While there is likely a structural problem due to inadequate subfloor and possibly failure to apply thinset under the cement board, it is very likely that the thinset used to apply the tiles was not mixed properly or was very old because the tiles you removed should have a hard coating of thinset on the backside and from what you described there was a total failure to adhere to the tiles.
Just two other things seem relevant. First, you mentioned water under the tub. This could easily weaken the already inadequate subfloor and may have resulted in wood rot. Secondly, tubs filled with water and an average human body are heavy and the front of the tub resting on the plywood with all the extra weight might explain the flex of the wood at that spot. Up and down movement of the subfloor, however slight, does not make for a satisfactory tile job.


----------



## Leoskee (Dec 19, 2007)

I cant get the pics to load. Can someone help? Thanks. 

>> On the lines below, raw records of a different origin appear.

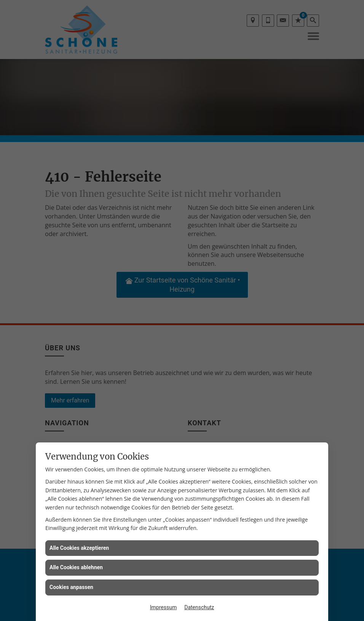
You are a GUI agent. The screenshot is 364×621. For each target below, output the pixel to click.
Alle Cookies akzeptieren (79, 548)
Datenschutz (199, 607)
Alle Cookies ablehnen (76, 567)
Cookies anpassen (71, 587)
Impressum (163, 607)
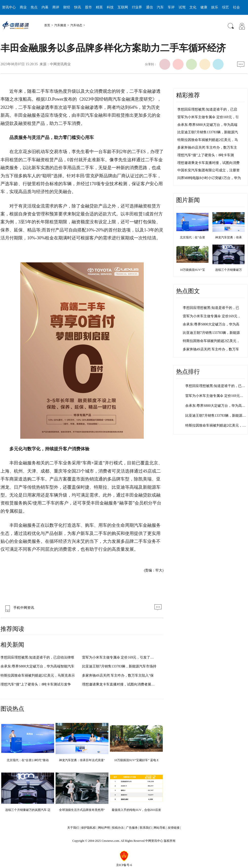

So should I rip up the cement board, add another 3/4 plywood layer, reapply cement board and do the tile job over?


----------



## Ron6519 (Mar 28, 2007)

Leoskee said:


> I cant get the pics to load. Can someone help? Thanks.
> 
> So should I rip up the cement board, add another 3/4 plywood layer, reapply cement board and do the tile job over?


At the top of the,"Building and Construction" forum there are instructions for posting photos.
I wouldn't tear anything up unless you know the reason for the tile failure.
Ron


----------